Reklame für Luxemburgisch auf Deutsch? „Wann ech kee Lëtzebuergesch schreiwe kann, a wann ët sou schwéier ass e Buch erauszegin, loossen ech d’Fanger dervun.“ Aber grossspurig auftreten scheint eine typisch Keupsche Veranlagung zu sein. Hatte vor langer Zeit einen Vorfahren des ADR Rechtskonservativen als Gymnasiallehrer und weiss worüber ich schreibe.
Zuerst werden Probleme hochgepusht, dann die Posten belegt. Am Ende geht’s nur um die Moneten.
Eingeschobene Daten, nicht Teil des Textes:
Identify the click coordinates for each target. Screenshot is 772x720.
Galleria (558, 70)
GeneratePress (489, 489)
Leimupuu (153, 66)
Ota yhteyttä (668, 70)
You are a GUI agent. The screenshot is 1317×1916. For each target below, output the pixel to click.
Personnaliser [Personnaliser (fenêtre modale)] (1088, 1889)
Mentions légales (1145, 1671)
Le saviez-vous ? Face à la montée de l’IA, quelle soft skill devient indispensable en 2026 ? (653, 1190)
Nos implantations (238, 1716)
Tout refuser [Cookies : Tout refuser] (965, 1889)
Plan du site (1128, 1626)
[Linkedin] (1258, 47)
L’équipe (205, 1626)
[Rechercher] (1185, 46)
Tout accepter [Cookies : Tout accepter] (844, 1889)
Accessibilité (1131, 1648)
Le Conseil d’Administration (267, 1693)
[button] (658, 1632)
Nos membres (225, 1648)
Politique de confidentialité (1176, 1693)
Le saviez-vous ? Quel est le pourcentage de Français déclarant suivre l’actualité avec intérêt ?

Der Artikel legt viele gute Punkte offen, verfehlt (vieleicht gewollt) aber leider das Hauptproblem. Zuerst einmal, ja es stimmt, dass Zahlenmäßig, mehr Menschen Luxemburgisch sprechen können als noch vor 10 Jahren, was eben am Wachstum liegt. Nein, es ist nichts verwerfliches daran, wenn die eigenen Eltern Luxemburger sind und man somit in die Kategorie des „Stacklëtzebuerger“ fällt (den rassistischen Unterton mal ignoriert). Es stimmt auch dass wir mehr Werbung für die Sprache machen und immer mehr Angebote für Sprachkurse kreieren. Leider ist die Qualität dieser Kurse, wie ich aus persönlichen Erfahrungen berichten kann nicht immer auf einem akzeptablen Niveau. Dies ist jedoch nicht das Hauptproblem. Auch nicht, dass man innerhalb einer Gruppe keine Sprache finden würde in der man sich unterhalten könnte. Das Problem beginnt im Alltag, man kann kaum noch eine adequate Beratung, sei es beim Kauf von Geräten oder beim Bau oder Renovation finden, die nicht auf Französisch beruht. Das gleiche Problem kommt immer mehr in dem Pflege- und Gesundheitssektor auf. Und heir liegt das eigentliche Problem! All diese Angebote sind ja schön und gut, aber kein Arbeiter aus der Grenzregion ist bereit, nach 1.5h Stunden Anfahrt, 8h Arbeit und 1.5h Rückfahrt auch noch den Rest des Abend mit einem Sprachkurs zu verbringen und wer kann es ihnen verdenken!?! Hinzu kommt nun noch der Wahnsinn, dass wir immer mehr Europaschulen aus dem Boden sprießen lassen, so dass auch keiner mehr sich integrieren kann. Viele derer Luxemburger, welche „in ihren Namen Spuren von Immigration und Integration“ tragen, welche der Artikel zu Recht anspricht, tun dies, weil sie eine erfolgreiche, wenn auch nicht immer leichte Integration durch das luxemburger Schulsystem hinter sich haben. Diese Säule nun auch noch zu Untergraben wird der Lösung dieser Problematik nicht förderlich sein! Ja eine ADR benutzt dieses Thema für ihre Politik und nein sie hat bei weitem nicht mit allem Recht, aber an einige Punkte ist halt etwas Wahres dran und diese sollten auch thematisiert werden (oder zumindest erlaubt sein, sie zu erwähnen). Aber hey, der „Stacklëtzebuerger“ soll halt den Mund halten, denn seine Ansichten und Bedenken müssen ja eh „rassistischer“ Natur sein und können somit getrost ignoriert werden… Ein doch sehr merkwürdiges Sozialverdständnis welches hier manchmal an den Tag gelegt wird.